### Material to process

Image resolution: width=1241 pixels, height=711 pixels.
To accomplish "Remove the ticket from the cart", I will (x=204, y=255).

######
### Material to process

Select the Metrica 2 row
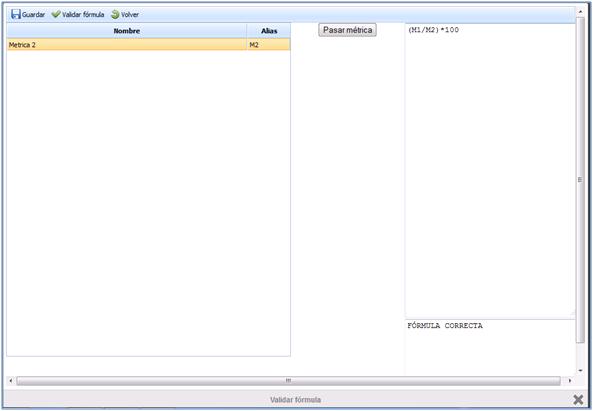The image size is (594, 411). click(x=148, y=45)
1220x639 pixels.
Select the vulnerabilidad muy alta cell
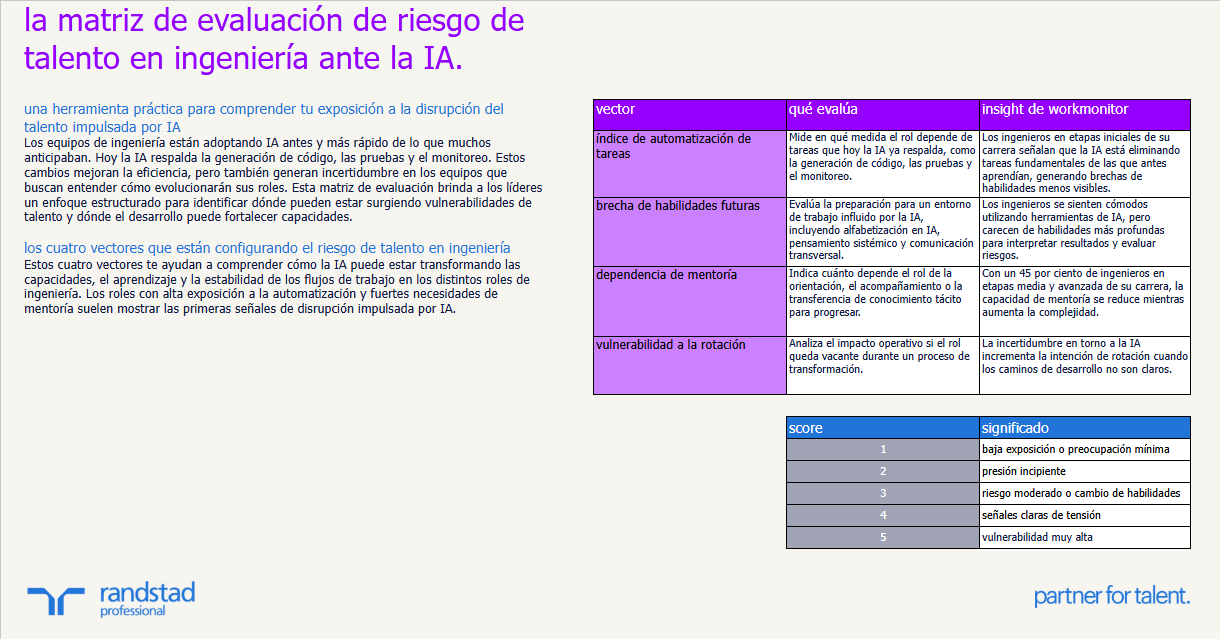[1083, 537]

######

Find every line in the listing that holds the string "pixels", then say how many there are as a bare number.

2